Daylight Saving Time 2013, which is also often referred to as Daylight Savings Time is about to end this weekend, so get ready to “fall back” when you change your clock. Daylight Saving Time ends on the first Sunday in November each year and it begins on the second Sunday in March, according to Fox News live on Wednesday Oct. 30.
National Geographic suggests that while Daylight Saving Time ends at 2 a.m. on Sunday morning, most folks should probably turn their clocks back before going to bed on Saturday night. With all the new electronics in today's world, many of the clocks on your new devices will change themselves when Daylight Saving Time starts and ends.
Most of your electronics like cable TV modems, computers, cell phones and the list goes on, already change without any help from you. There may come a day where all clocks change themselves, but today there is some manual labor involved in turning the clocks back this Sunday morning!
You gain one hour, but it gets dark earlier: National Geographic reminds you that you gain an extra hour of sleep, but you are looking at earlier sunsets with Daylight Saving Time ending.
Who doesn't follow DST?: Some areas in the U.S. don’t follow the Daylight Saving Time schedule, but the majority of the country does. Residents of Arizona, Hawaii, Puerto Rico, the Virgin Islands, Guam, Northern Marianas Islands and American Samoa don’t use Daylight Saving Time, so their clocks stay the same all year.
First to suggest DST: First suggested by Ben Franklyn, the concept of Daylight Saving Time has been around for hundreds of years. The first suggestion of Daylight Saving Time was when Franklyn wrote to a newspaper that he got up at 6 a.m., realizing that the sun was up much earlier than he was.
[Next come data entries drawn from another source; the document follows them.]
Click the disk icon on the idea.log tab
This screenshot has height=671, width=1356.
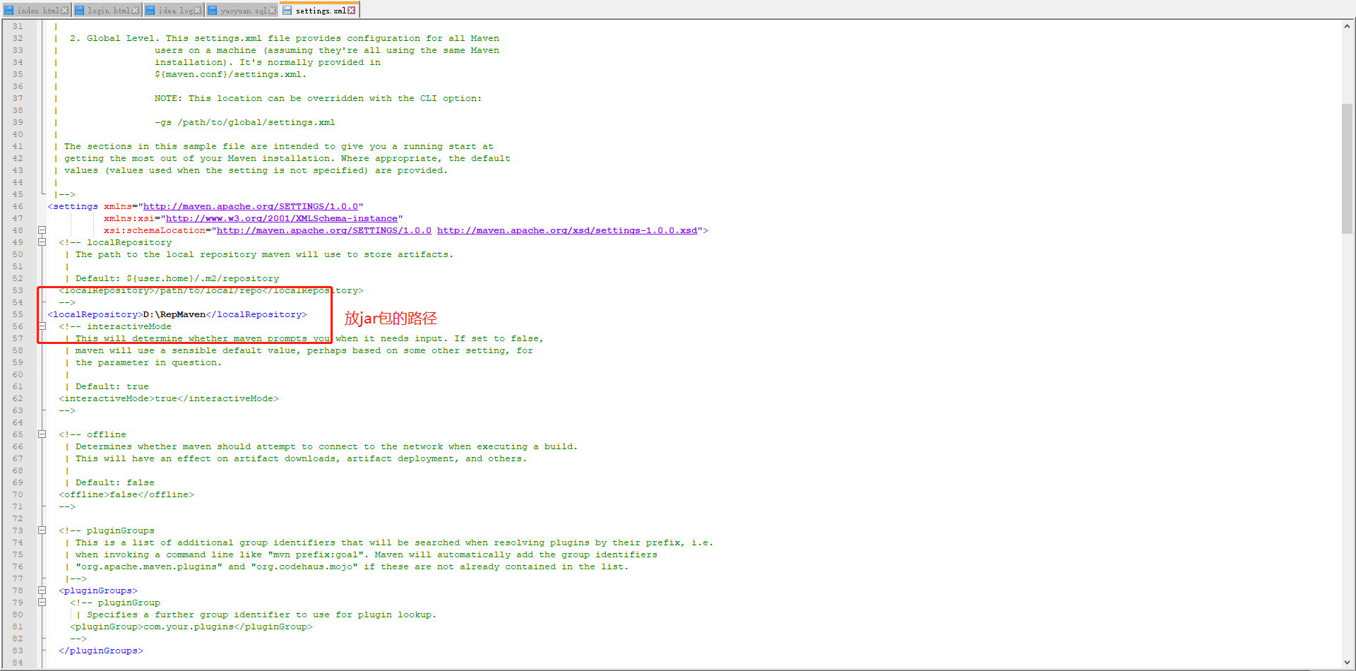tap(148, 10)
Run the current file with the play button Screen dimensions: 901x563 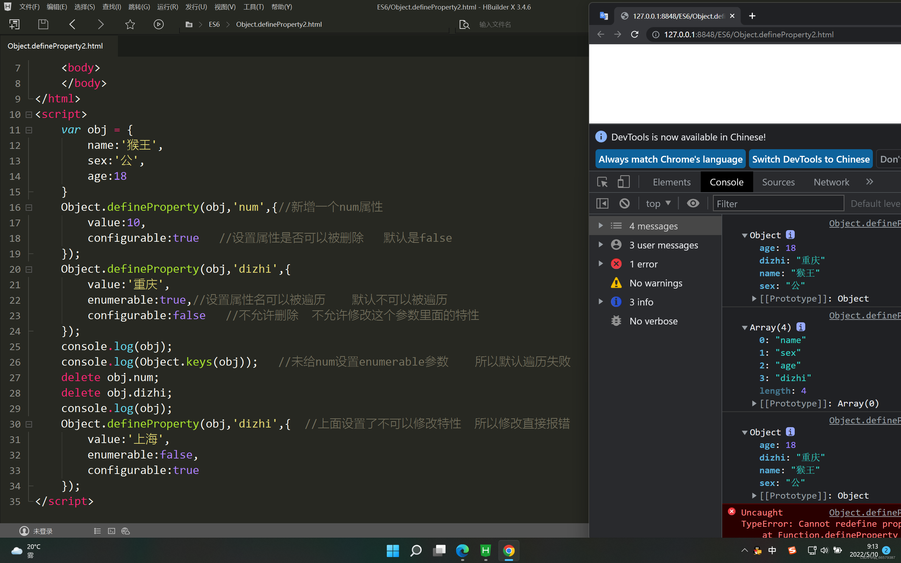point(159,24)
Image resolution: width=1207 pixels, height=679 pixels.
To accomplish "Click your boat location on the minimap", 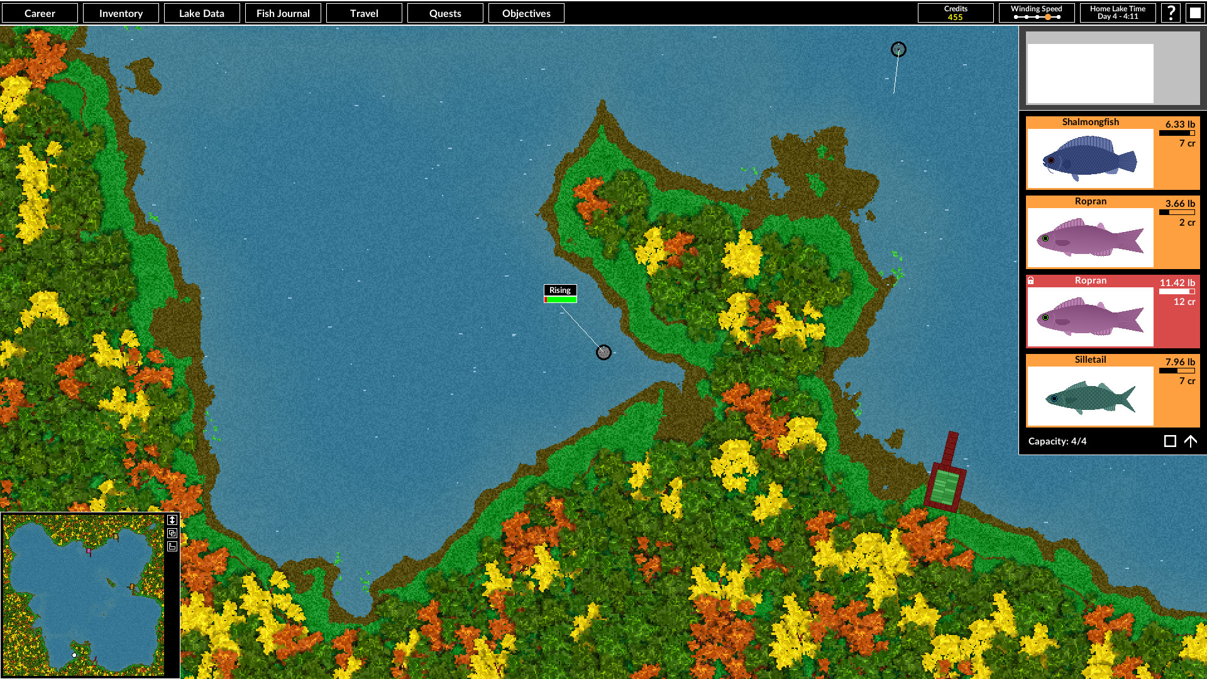I will (x=74, y=654).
With his thoughts of making better use of daylight, Franklyn suggested the clock be set so daylight would come during waking hours instead of while folks were still in slumber. He didn’t know how to implement such a great task, but he was one of the first to get people thinking about utilizing daylight to their benefit.
The start of DST: During World War I, saving daylight was utilized on a grand scale with Germany first adopting to the time change to save energy and reduce artificial lighting. The world soon followed, as National Geographic puts it “friends and foes” followed.
The start of DST in the U.S.: In 1918 Daylight Saving Time was standardized in the U.S. by a federal law, but it allowed states to decide if they would use the new concept or not.
DST turns mandatory in U.S. : During World War II, Daylight Saving Time became mandatory nationwide, then the government put Daylight Saving Time mandatory for year-round.
DST mandatory year round in U.S.: Between Feb. 9, 1942 and Sept. 30, 1945, the clocks changed, but were never changed back, but this lasted only a few years. Finally, since the end of World War II, Daylight Saving Time has been optional for states, which is where the nation sits with the schedule still today.